You’ll hear Donald Pleasance turn over in his grave when Busta Rhymes, whose real name is Trevor Smith, kicks down a door with the zinger, “Trick or treat, Motherf**ker!” But before that he gets to fight Michael with mixed martial arts and before that he becomes the first person to tell Myers to “scoot, skedaddle, get the f**k outta Dodge” and walk away.
Please come back, John Carpenter.
8. Halloween: The Curse Of Michael Myers (1995)
Made six years after Halloween 5, ths fifth sequel was the first to be produced by Dimension Films and you can tell the company hadn’t yet struck gold with the Scream franchise. Bearing zero resemblance to John Carpenter’s original (or even filmed entertainment), The Curse Of Michael Myers will one day appear on Mystery Science Theater 3000.

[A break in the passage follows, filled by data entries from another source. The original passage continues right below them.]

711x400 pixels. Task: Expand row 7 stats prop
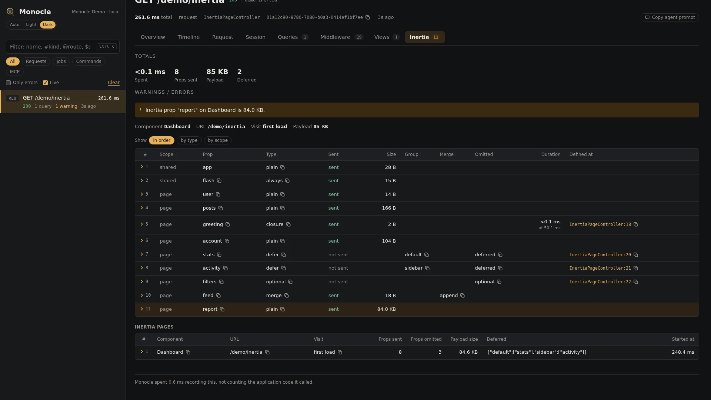click(x=142, y=254)
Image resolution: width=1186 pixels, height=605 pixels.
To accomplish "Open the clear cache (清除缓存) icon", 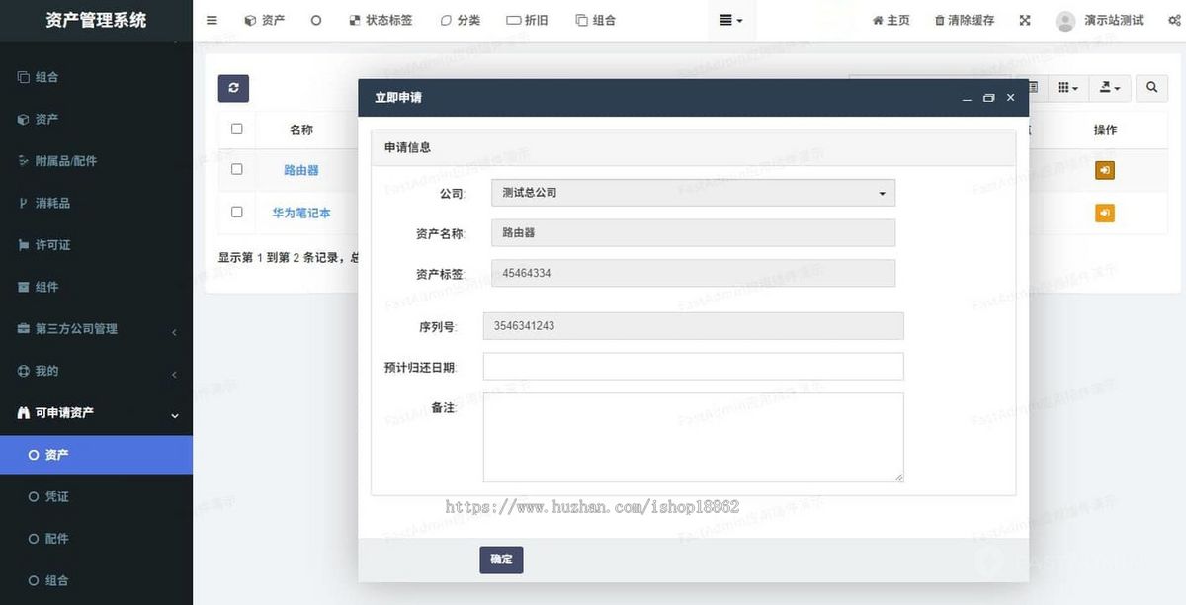I will click(x=964, y=19).
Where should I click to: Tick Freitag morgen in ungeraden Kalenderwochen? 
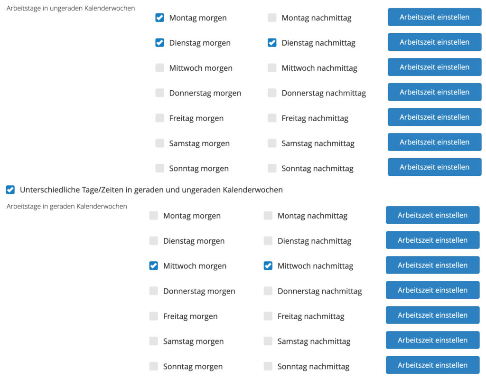[x=159, y=118]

Remember the Mysterious Figure from part 5? Well, it turns out that this guy is the head of a group of druids who’ve been manipulating Michael since he was a boy. Perhaps not coincidentally, the character is played by Mitch Ryan, who was also Gary Busey’s boss in Lethal Weapon, so as the Personification of All That Is Evil, he’s pretty well-cast.
Just so we’re clear, though, these are not the druids of Iron Age Britain, who worshipped trees and (supposedly) performed human sacrifices, these are Hollywood Bullsh*t Druids, who live in an ultra-secret underground bunker accessible only through an unlocked and unguarded door marked ‘Maximum Security’, dress like Emperor Palpatine and contact Michael using their very own Bat Signal – a constellation of stars that only appears on October 31st.

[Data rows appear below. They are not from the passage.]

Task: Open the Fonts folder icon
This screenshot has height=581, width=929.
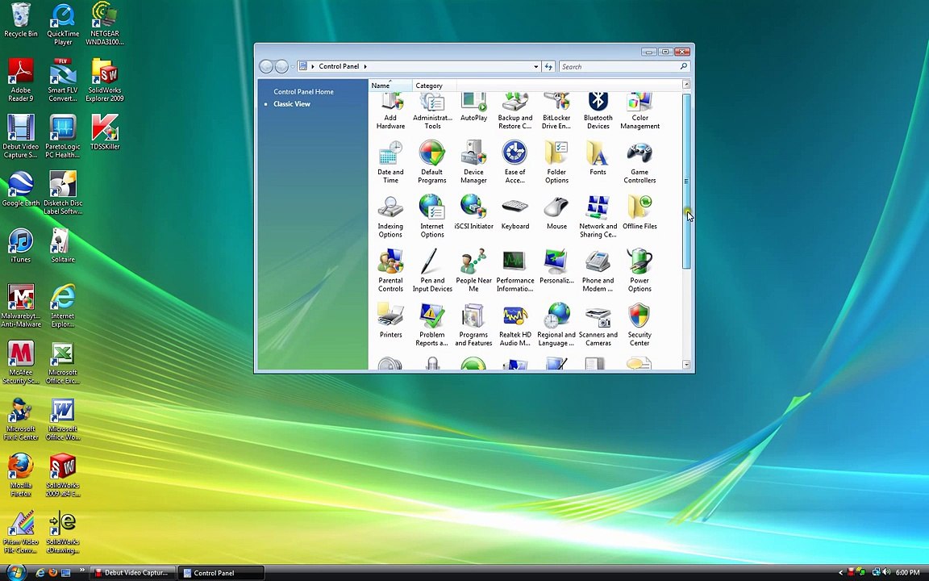Action: 598,159
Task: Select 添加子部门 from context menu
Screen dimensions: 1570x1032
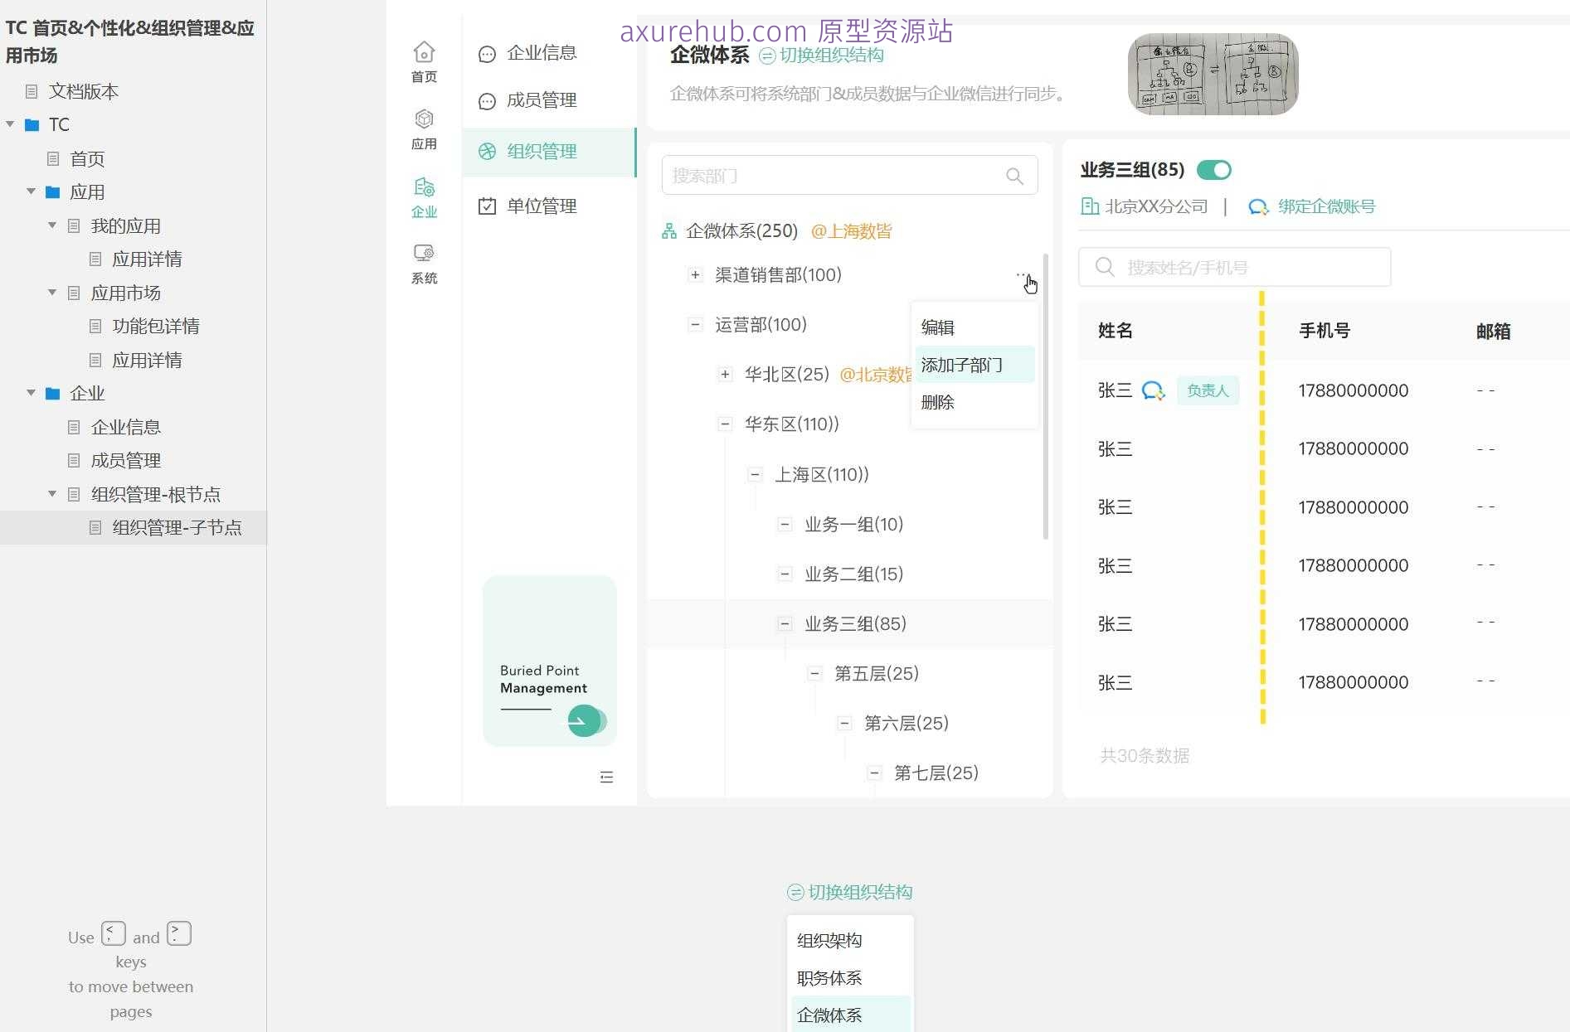Action: 960,365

The constellation is in the shape of a thorn, so the symbol is tattooed on the wrist of every member, including Myers, something every previous and future movie forgets to mention.
7. Halloween II (2009)
The tenth Halloween movie in thirty-one years, the confusingly titled Halloween II starts out like the other Halloween II with Laurie (Scout Taylor Compton) being stalked through a hospital by Myers. At a key moment, writer/director Rob Zombie pulls a switch and says it was all a dream, which is either clever manipulation or a total cheat, take your pick.
He probably should’ve stuck with the template laid down in the 1981 movie because there’s nothing much worth staying for: Dr Loomis (Malcolm McDowell) has become an extremely unsympathetic character interested only in exploiting his newfound celebrity status, while everyone else is a horror movie caricature with “cannon fodder” written all over them.
There are some startling visuals (including a creepy/weird monochrome dream sequence) but they don’t belong here and Zombie put them to better use in his later films. The overwhelming impression is of a talented filmmaker fulfilling a contractual obligation and heaving a sigh of relief as he prepares to get the hell out of there.
6. Halloween (2007)
When all the ground-breaking horror movies were remade in the 2000s, it was enough that Platinum Dunes didn’t get hold of Halloween and squeeze out another soulless, crassly commercial product the way they did with The Texas Chainsaw Massacre, Friday The 13th and A Nightmare On Elm Street.
If anyone was going to pull off reinvigorating the franchise for the 21st century it was going to be Rob Zombie, and you have to give him credit: for the first forty minutes of this remake, he seems to be making his own movie. Then the suits at Dimension Films must’ve intervened and demanded changes, because it turns into a pale facsimile of the original with all the jump scares removed.
That’s the film’s fatal flaw: after spending a third of the film with Michael Myers, he’s thrust into the background while the foreground character becomes the considerably less interesting Laurie Strode (Scout Taylor Compton) and her quick-to-disrobe girlfriends. She is surrounded by a stellar supporting cast (Danny Trejo, Brad Dourif, Sid Haig), so there are compensations.